• _Work required_: Among the entries below, how many lines hold "arrow"? Only the number is wanted.

Given data Block Start

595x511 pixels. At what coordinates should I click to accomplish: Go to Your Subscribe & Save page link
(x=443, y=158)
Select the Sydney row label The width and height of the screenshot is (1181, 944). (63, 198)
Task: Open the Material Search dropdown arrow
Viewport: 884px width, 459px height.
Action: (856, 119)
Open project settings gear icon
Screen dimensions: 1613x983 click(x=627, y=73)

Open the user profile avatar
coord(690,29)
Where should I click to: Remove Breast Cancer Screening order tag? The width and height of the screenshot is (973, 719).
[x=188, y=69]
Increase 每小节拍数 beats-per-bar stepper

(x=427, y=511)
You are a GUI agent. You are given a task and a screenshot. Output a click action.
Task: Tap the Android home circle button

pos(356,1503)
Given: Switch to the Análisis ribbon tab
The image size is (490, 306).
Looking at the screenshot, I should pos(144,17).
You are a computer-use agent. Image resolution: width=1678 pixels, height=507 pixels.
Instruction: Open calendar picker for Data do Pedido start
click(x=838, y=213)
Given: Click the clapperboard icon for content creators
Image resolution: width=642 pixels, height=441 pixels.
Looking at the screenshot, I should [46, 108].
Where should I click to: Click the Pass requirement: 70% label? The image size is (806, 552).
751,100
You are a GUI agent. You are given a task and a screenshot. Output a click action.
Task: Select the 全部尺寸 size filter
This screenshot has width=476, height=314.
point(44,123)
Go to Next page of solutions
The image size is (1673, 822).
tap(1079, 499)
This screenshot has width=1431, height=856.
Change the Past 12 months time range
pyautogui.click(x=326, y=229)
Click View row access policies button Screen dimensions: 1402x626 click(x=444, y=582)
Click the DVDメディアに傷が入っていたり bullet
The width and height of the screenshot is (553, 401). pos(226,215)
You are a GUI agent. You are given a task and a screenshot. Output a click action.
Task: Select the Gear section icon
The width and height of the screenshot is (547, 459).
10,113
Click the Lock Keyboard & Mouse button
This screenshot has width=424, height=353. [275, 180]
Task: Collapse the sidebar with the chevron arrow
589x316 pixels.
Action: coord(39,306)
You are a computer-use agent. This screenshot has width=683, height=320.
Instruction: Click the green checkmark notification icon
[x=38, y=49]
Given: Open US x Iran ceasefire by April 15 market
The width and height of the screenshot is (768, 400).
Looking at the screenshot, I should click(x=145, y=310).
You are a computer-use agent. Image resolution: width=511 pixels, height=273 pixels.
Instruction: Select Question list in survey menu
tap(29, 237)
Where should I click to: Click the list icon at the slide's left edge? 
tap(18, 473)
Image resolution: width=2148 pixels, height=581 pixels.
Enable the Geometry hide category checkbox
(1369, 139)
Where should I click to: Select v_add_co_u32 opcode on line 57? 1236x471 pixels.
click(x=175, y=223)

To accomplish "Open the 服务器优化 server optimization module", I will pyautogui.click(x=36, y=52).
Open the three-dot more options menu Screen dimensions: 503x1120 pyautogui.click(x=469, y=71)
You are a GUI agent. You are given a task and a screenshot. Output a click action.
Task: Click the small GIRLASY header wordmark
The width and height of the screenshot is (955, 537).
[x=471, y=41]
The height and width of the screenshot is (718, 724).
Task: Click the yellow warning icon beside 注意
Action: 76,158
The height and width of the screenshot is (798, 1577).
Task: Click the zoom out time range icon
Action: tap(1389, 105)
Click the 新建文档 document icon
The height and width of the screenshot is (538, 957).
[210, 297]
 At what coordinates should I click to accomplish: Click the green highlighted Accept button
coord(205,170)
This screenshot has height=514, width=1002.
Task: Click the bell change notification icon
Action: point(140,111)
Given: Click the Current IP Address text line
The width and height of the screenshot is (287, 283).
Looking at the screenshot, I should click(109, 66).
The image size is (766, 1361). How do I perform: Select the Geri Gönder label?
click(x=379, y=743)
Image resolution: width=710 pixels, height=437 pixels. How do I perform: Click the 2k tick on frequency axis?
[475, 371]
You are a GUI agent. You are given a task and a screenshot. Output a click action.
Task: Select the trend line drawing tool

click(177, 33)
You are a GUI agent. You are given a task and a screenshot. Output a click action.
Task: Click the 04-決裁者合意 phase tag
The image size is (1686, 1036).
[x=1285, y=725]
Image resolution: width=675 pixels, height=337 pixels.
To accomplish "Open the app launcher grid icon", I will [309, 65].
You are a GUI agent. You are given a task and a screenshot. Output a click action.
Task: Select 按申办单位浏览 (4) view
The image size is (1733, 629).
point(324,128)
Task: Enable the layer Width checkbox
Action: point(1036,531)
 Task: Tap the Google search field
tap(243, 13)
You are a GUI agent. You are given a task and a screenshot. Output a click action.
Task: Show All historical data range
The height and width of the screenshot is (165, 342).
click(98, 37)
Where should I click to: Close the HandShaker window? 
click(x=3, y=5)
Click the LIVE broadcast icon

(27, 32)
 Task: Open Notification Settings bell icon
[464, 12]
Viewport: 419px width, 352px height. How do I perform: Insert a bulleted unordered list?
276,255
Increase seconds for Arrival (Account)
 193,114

Given data Block End

• _Your response_: 2